No, not to start. For a one-off task, just prepare a repo and launch arbor (see Preparing a Benchmark). Reach for a plugin only when you run the same kind of benchmark repeatedly and want every run to use identical eval rules, guardrails, and budget.

Activating a plugin¶

Put one line in your project's config (research_config.yaml, arbor.yaml, or autoresearch.yaml), then launch the interactive CLI from the project directory:

research_config.yaml

plugin: mle_kaggle        # the only line that switches domains

cd my_competition
arbor

Arbor auto-discovers the config in the project directory; the intake chat then runs with the plugin's contract and guidance already applied.
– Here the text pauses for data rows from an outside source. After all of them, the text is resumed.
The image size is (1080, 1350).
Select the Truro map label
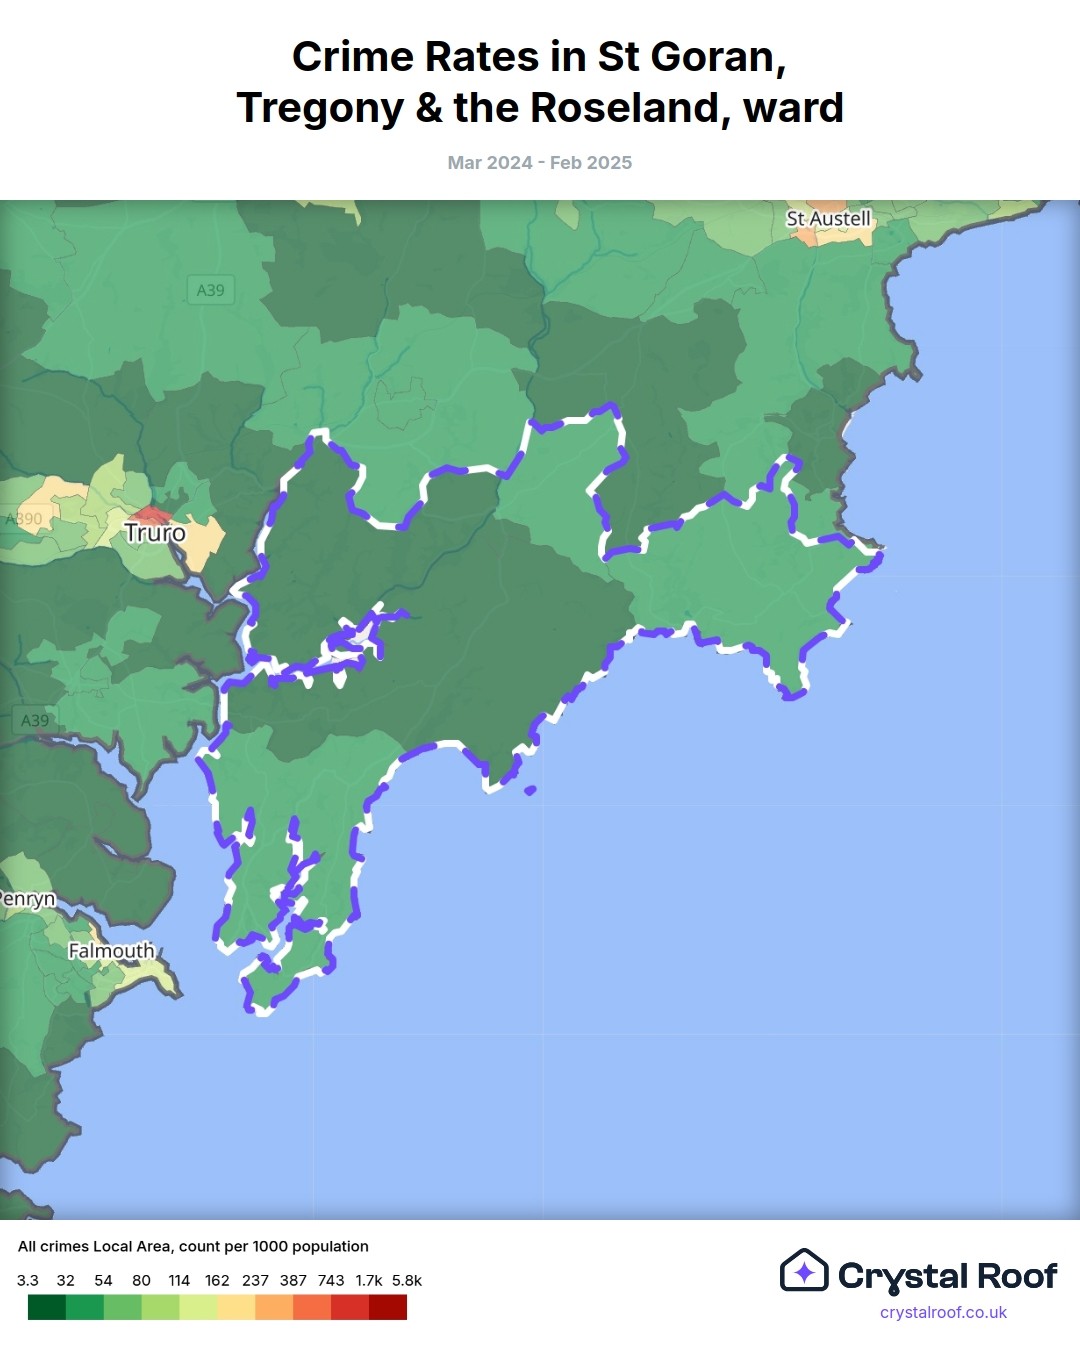point(155,533)
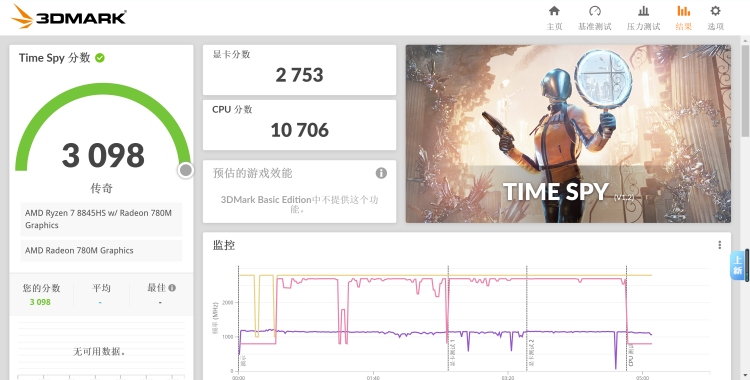Open the 主页 home icon
This screenshot has width=750, height=380.
coord(554,18)
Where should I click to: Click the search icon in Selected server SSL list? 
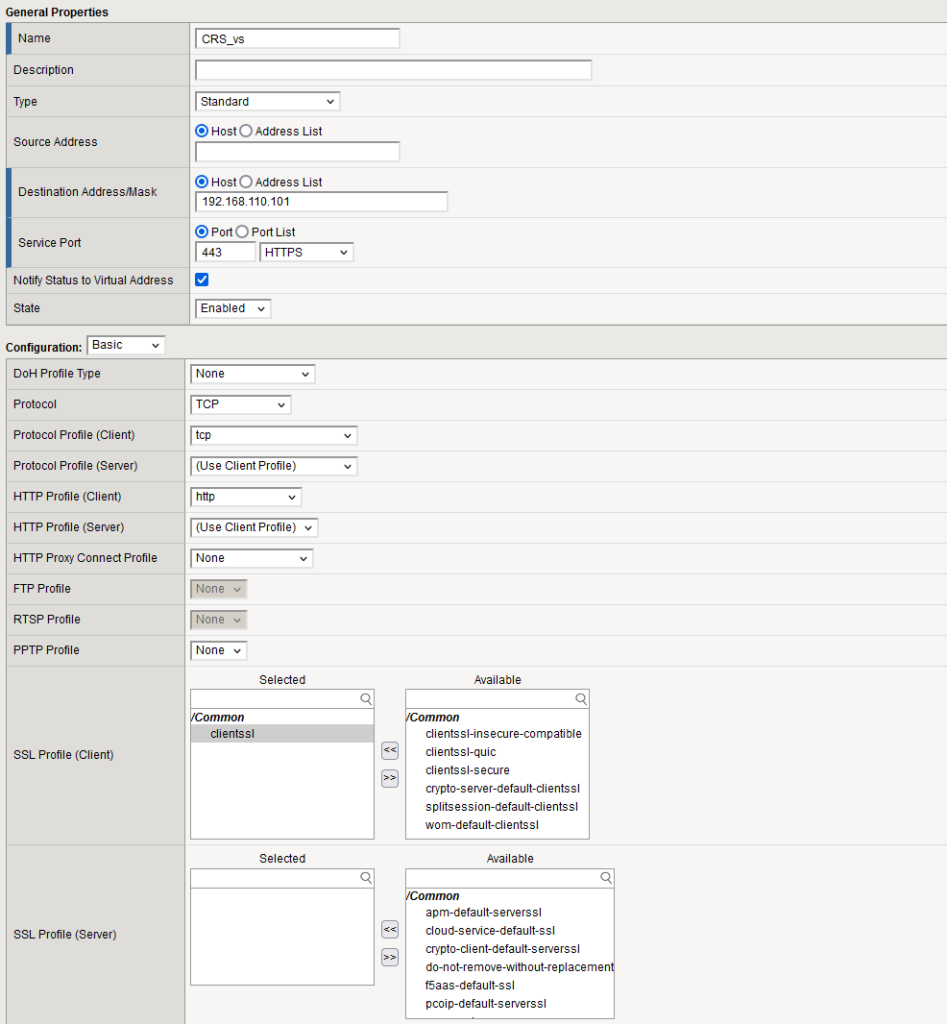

Try a plugin without editing files

You can also pick a plugin from inside the intake chat — type / to use a slash command:

/plugin load mle_kaggle mle_bench_lite   # load a plugin (and an optional profile)
/plugin unload                           # ignore the configured plugin this run
/plugin reset                            # go back to whatever your config specifies

These choices apply to the single run you're about to launch and don't change your config.

The plugin format¶

Every plugin follows the same standard shape. A minimal one needs only a name and an eval contract:

minimal_plugin.yaml

name: my_domain
description: "One line on what this plugin optimizes"
schema_version: 1

eval_contract:
  metric_direction: maximize          # or: minimize
  eval_cmd: "bash {cwd}/eval.sh"      # {cwd} -> project directory

Everything else is optional and layered on top. The full set of fields:

Field	Required	Purpose
`name`	✓	Plugin identifier, referenced by `plugin:` in config.
`description`	✓	One-line summary shown in `arbor` plugin listings.
`schema_version`		Format version (currently `1`).
`eval_contract`	✓	How to score: `metric_direction`, `eval_cmd` (with `{cwd}` substitution), and optional `submission_path` / `sample_submission_path`. May also carry a `contamination` block (see below).
`protected_paths`		Glob patterns that are read-only to executors — your data and harness. Hash-verified at runtime, not only at merge (see below).
`required_outputs`		Artifacts that must exist for a run to count as valid.
`profiles`		Named budget bundles (`max_cycles`, `max_tree_depth`, `executor_timeout`, `time_budget`), selected with `plugin_profile`.
`config_overrides`		Default config values the plugin sets for every run.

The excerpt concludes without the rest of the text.